### WHAT IS NEEDED
Copy everything from the line containing "Viewport: 1299px width, 741px height." down to the end of the material, leaving each line unchanged.

Element lookup material
— begin —

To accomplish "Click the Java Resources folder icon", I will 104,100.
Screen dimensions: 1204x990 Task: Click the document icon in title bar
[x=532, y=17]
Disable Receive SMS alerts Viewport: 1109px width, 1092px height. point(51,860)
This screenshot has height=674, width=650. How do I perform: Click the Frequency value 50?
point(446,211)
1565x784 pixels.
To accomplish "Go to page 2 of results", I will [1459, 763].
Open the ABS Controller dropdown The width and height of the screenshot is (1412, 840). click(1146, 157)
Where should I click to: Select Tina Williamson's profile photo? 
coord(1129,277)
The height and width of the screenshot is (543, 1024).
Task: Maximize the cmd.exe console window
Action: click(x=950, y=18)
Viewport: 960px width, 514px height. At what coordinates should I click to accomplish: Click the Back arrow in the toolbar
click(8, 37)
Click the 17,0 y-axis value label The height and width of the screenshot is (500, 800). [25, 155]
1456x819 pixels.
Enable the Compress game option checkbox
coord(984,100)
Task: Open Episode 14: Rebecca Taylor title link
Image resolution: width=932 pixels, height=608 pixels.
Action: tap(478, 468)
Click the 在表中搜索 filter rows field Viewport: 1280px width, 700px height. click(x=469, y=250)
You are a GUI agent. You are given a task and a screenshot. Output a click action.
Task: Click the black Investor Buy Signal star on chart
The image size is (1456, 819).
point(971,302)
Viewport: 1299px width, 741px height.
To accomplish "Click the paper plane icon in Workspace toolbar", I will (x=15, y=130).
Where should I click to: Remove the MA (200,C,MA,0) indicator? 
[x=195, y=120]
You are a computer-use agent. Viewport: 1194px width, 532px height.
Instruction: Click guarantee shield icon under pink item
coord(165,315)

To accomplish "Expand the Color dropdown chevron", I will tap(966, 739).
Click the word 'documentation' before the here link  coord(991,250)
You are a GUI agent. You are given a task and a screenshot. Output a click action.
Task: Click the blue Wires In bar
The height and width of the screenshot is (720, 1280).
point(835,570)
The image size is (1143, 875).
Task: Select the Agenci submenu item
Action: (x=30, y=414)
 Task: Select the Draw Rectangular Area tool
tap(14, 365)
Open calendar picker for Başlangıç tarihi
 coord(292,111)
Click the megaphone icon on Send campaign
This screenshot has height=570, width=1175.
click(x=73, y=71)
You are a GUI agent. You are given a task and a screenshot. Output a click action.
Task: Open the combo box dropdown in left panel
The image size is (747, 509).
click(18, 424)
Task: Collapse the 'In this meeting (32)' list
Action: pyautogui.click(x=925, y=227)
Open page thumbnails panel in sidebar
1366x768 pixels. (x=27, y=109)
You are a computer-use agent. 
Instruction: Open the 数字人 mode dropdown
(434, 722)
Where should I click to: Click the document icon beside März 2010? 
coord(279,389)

— end —

### THE OUTPUT
Viewport: 1299px width, 741px height.
To accomplish "Click the paper plane icon in Workspace toolbar", I will (x=15, y=130).
Where should I click to: Remove the MA (200,C,MA,0) indicator? 
[x=195, y=120]
You are a computer-use agent. Viewport: 1194px width, 532px height.
Instruction: Click guarantee shield icon under pink item
coord(165,315)

To accomplish "Expand the Color dropdown chevron", I will tap(966, 739).
Click the word 'documentation' before the here link  coord(991,250)
You are a GUI agent. You are given a task and a screenshot. Output a click action.
Task: Click the blue Wires In bar
The height and width of the screenshot is (720, 1280).
point(835,570)
The image size is (1143, 875).
Task: Select the Agenci submenu item
Action: (x=30, y=414)
 Task: Select the Draw Rectangular Area tool
tap(14, 365)
Open calendar picker for Başlangıç tarihi
 coord(292,111)
Click the megaphone icon on Send campaign
This screenshot has height=570, width=1175.
click(x=73, y=71)
You are a GUI agent. You are given a task and a screenshot. Output a click action.
Task: Open the combo box dropdown in left panel
The image size is (747, 509).
click(18, 424)
Task: Collapse the 'In this meeting (32)' list
Action: pyautogui.click(x=925, y=227)
Open page thumbnails panel in sidebar
1366x768 pixels. (x=27, y=109)
You are a computer-use agent. 
Instruction: Open the 数字人 mode dropdown
(434, 722)
Where should I click to: Click the document icon beside März 2010? 
coord(279,389)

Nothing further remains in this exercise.